Pat Benatmane looks into the costs of running a Rugby League club in the 1920s.

I was looking through newspaper cuttings and old Minutes Books during lockdown and came across several which chimed with the times writes Pat Benatmane. The first is from the 1929 to 1940 Finance Book and shows how the club got its priorities right in its November 1929 expenditure.

A big cost was petrol, at £2/7/6. This was when a bricklayer might earn £2 per week, and most people didn’t have a car. As far as I have read, Hunslet were still using manpower, augmented by the local horses munching, to keep the pitch clipped. What could the petrol be for? Next on the list was Brasso, at 7 1/2d.  Brasso – other metal cleaners are available – was used for polishing the trophies as well as brass letterboxes and door handles, so that was an understandable expense.

Next is soap at 2/1. They must have washed a lot to get through that much soap. I’ve never read or heard about when baths were put in at the ground. Most people in the thousands of back-to-backs went to Joseph Street baths and hired a ‘slipper bath’ to get their weekly luxury soak. Normally, it would be a tin bath in front of the fire – coal was given to every miner, so was available to most Parksiders.

Mantles at 6 shillings is next on the list. Gas mantles were small, round mesh objects which fitted over the gas flame in a gas light. So this tells us that the pavilion at Parkside was lit by gas and not electricity. Gas lights used to pop, and mantles were so delicate that the slightest touch and they would crumble to ash and you’d get a clip round the ear ‘ole for breaking it.  Soda at 4 pennies was next on the list. This must have been for washing the kit, or the tablecloths and beer towels.

Finally, Leeds City Brewery was owed almost £48 – £47/19/1 to be exact, as these accounts were – which is a massive amount of drinking to get through in one month. Could it have been a quarterly payment, or were they stocking up for Christmas parties? At only 6 pennies for a pint, that’s 978 pints, if my maths is right! And this was at a time when the Wall Street Crash had set the world on a pathway to the Great Depression and many were out of work.  Thank goodness for furlough.

With our players having to train at home for much of the last year I though James Goldthorpe’s reflections in the Dec 13 1924 Evening News on his younger brother, the great Albert Edward, were apt. “Like many other noted players Albert detested training in its now accepted sense. He could not be prevailed upon to practise running. He would play with a ball for hours but running was distasteful to him.” Well, it was December and no-one likes running into driving sleet. I wonder how many players would normally hate pre-season but this year have looked forward to it.

With all the rain we had last winter I’ve seen lots of trees brought down as their roots were washed away, and fields flooded deeper than usual.
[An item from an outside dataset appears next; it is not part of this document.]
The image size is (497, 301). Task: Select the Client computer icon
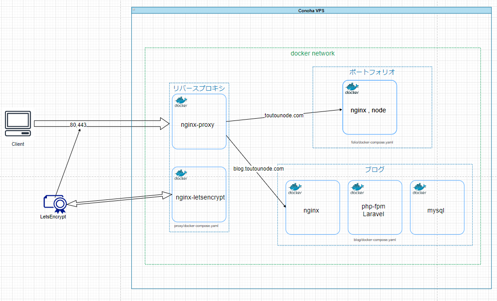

In 1917 Parkside had a similar problem where the centre of the pitch had “miniature lakes in wet weather.” 15th September, the newspaper reports that subsidence due to colliery workings is causing “serious” trouble. Not only were lakes appearing, but the open stand was in danger of collapse. “The brick columns on which the stand is based have all broken away from their foundations, and are so much out of plumb as to endanger the stability of the whole structure.” The Committee decided “The risk of accident is too great to be run…”  Crikey! It sounds like one big gust would bring the whole stand crashing down. You’ll be pleased to know that the stadium stand is still there and was built on a former quarry, using the slag heaps to fill it in – but, hey, isn’t that Broom Pit going underneath…?

Lastly, here’s a letter printed in the Yorkshire Evening News on 2nd February, 1924.

“The Hunslet team cost the officials about the same as two crack Leeds players. What Leeds wants are more working players: the Hunslet team, practically without exception, have full-time jobs apart from football. Five are mine workers; all are contented and, win or lose, the Hunslet Committee have a team of triers.” What an endorsement of the 1924 team and doesn’t the spirit just fit with the 2021 team?